▶ [REQUIREMENT]:
A stretch of the entries below is to be set down exactly, running from the line with "Instagram (1118, 1910)" through the line with "Keyboard Collections (773, 1879)", both included, and no other line.

▶ [RECORDS PROVIDED]:
========================

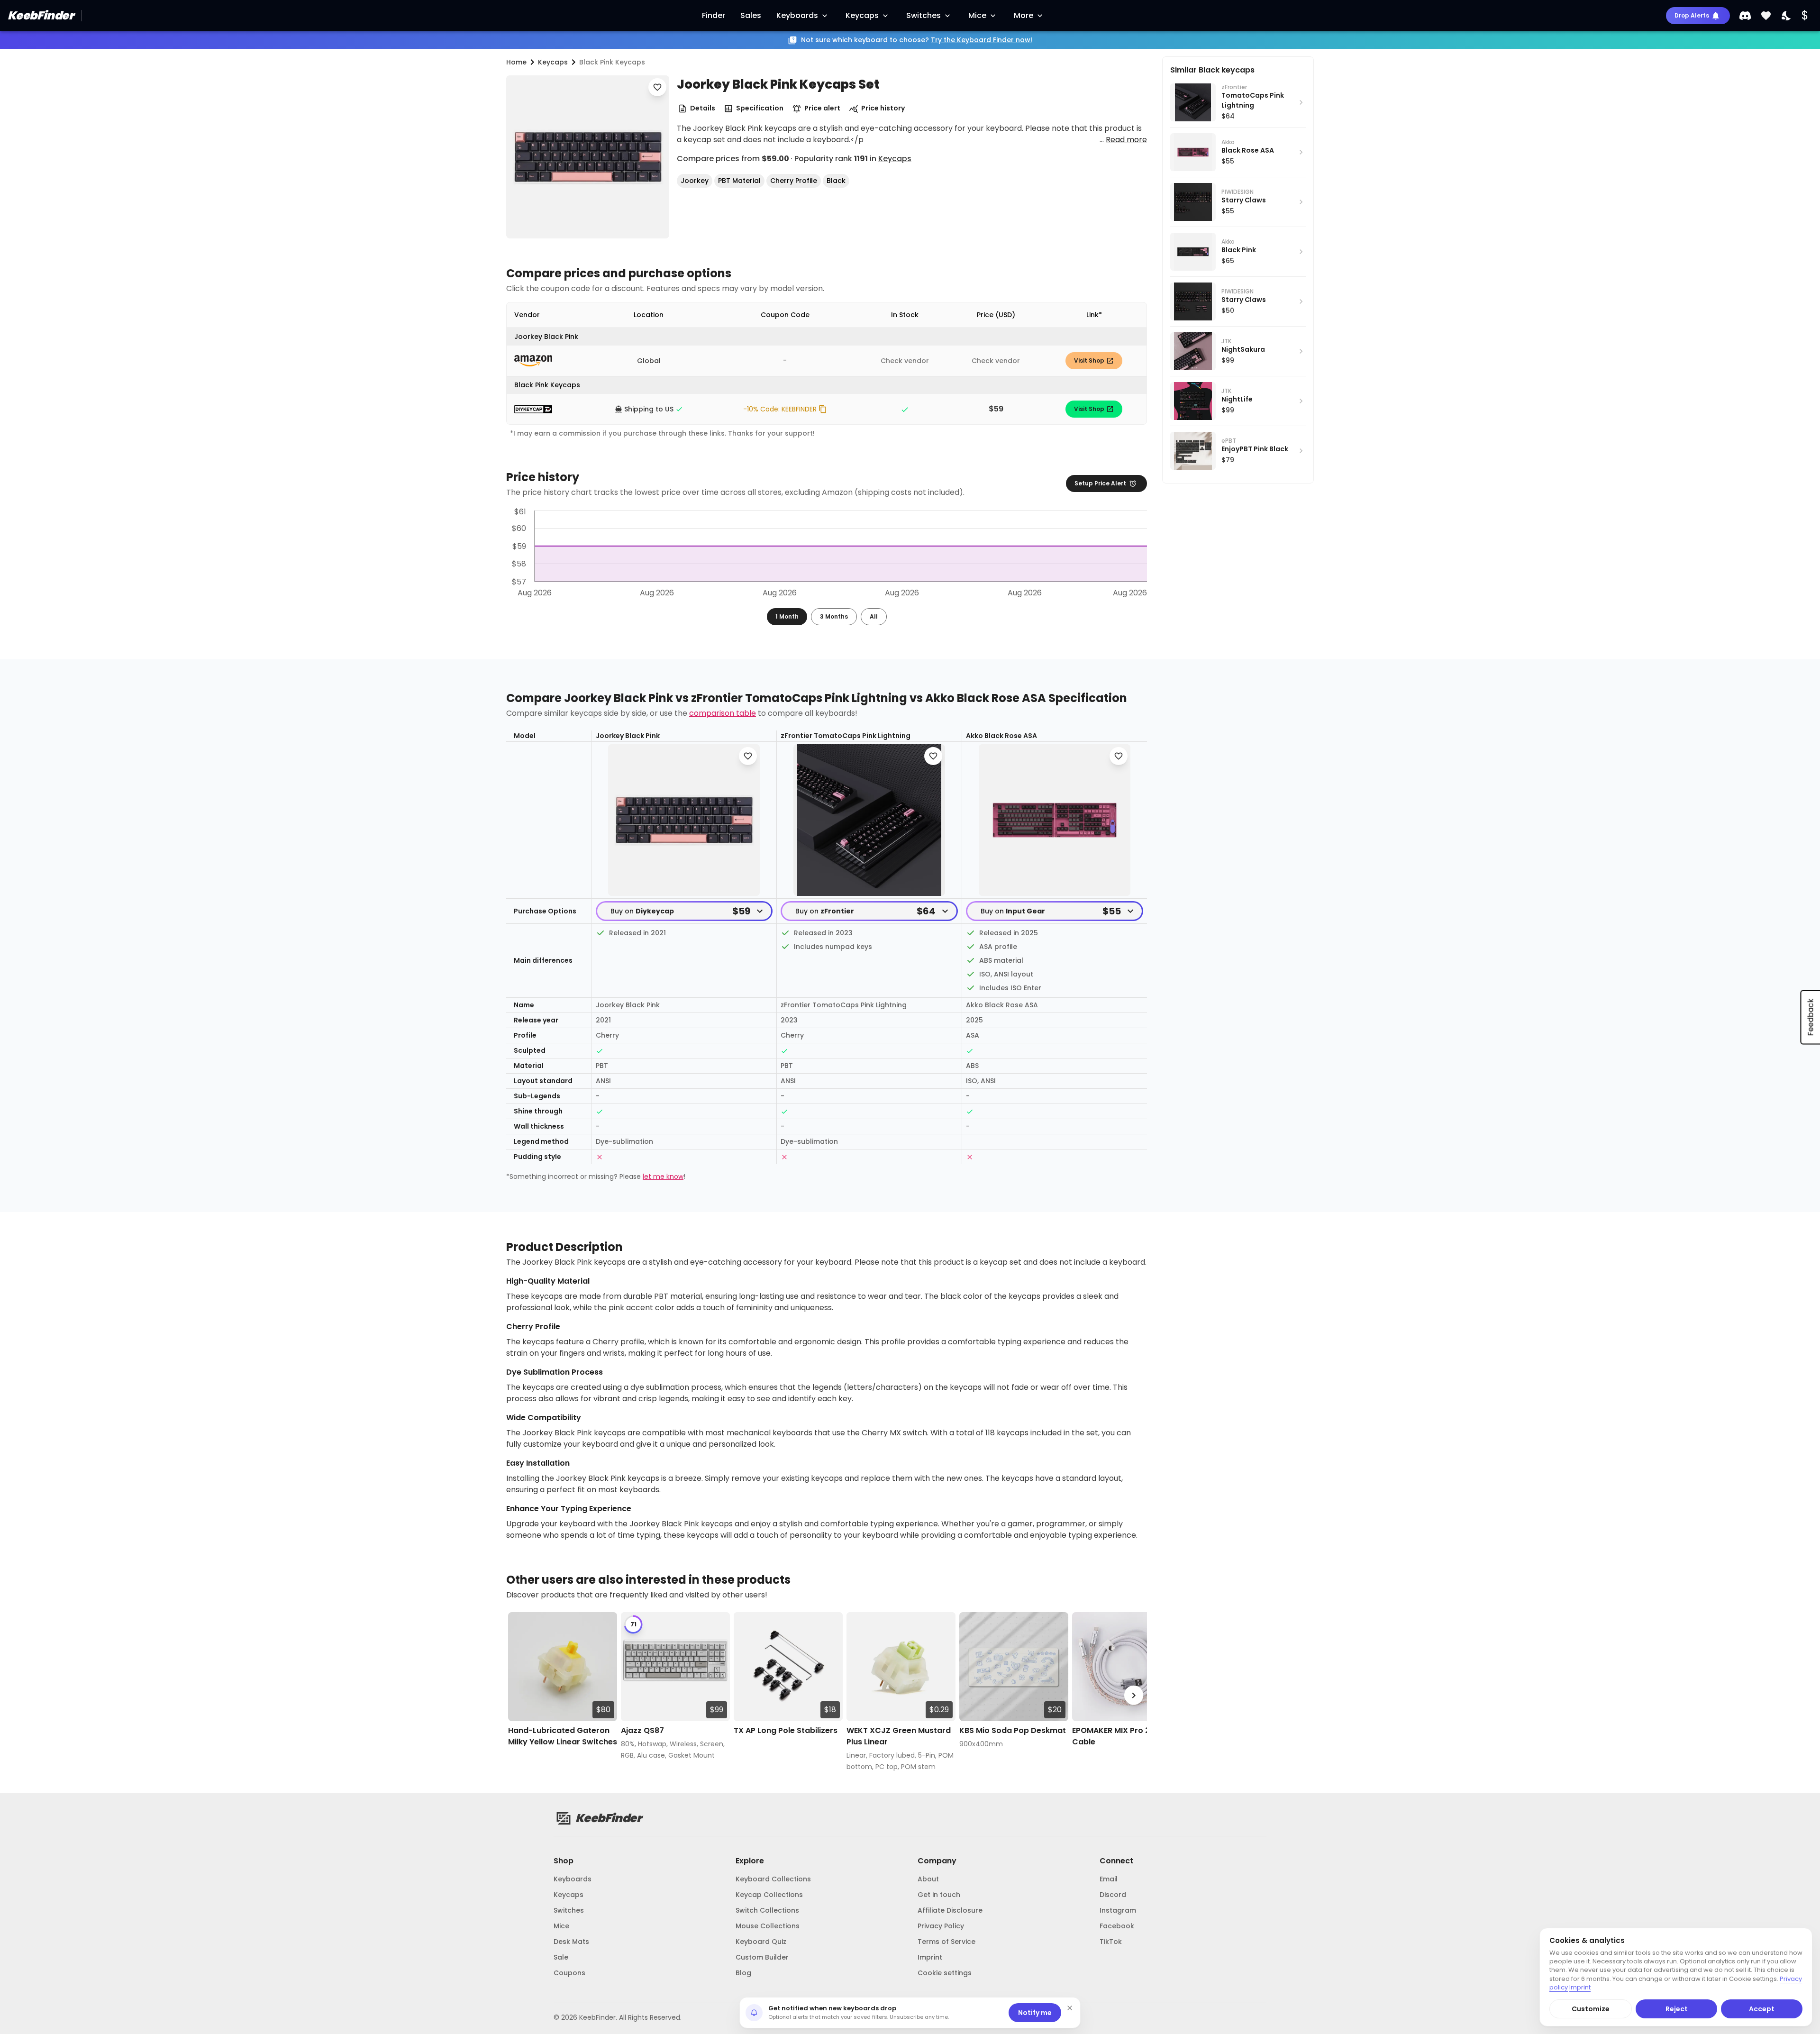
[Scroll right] (1133, 1695)
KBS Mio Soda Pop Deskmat (1012, 1730)
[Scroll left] (519, 1695)
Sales (750, 15)
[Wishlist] (1766, 16)
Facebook (1117, 1926)
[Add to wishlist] (657, 87)
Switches (923, 15)
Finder (713, 15)
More (1023, 15)
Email (1109, 1879)
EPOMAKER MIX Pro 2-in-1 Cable (1120, 1736)
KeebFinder (40, 15)
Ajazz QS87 (642, 1730)
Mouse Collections (768, 1926)
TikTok (1111, 1941)
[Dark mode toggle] (1787, 16)
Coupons (569, 1973)
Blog (743, 1973)
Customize (1591, 2009)
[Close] (1069, 2008)
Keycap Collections (769, 1894)
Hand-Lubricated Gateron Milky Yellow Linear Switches (562, 1736)
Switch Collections (767, 1910)
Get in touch (939, 1894)
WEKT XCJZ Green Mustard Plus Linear (898, 1736)
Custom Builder (762, 1957)
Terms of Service (946, 1941)
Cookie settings (945, 1973)
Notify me (1035, 2012)
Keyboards (797, 15)
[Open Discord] (1745, 15)
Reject (1676, 2009)
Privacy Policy (941, 1926)
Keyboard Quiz (761, 1941)
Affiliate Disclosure (950, 1910)
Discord (1113, 1894)
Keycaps (862, 15)
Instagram (1118, 1910)
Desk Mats (571, 1941)
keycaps (553, 62)
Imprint (930, 1957)
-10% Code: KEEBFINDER (780, 409)
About (928, 1879)
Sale (561, 1957)
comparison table (722, 713)
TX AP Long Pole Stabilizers (785, 1730)
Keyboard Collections (773, 1879)
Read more (1126, 139)
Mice (977, 15)
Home (516, 62)
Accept (1761, 2009)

========================

▶ [TASK OUTPUT]:
Instagram (1118, 1910)
Desk Mats (571, 1941)
keycaps (553, 62)
Imprint (930, 1957)
-10% Code: KEEBFINDER (780, 409)
About (928, 1879)
Sale (561, 1957)
comparison table (722, 713)
TX AP Long Pole Stabilizers (785, 1730)
Keyboard Collections (773, 1879)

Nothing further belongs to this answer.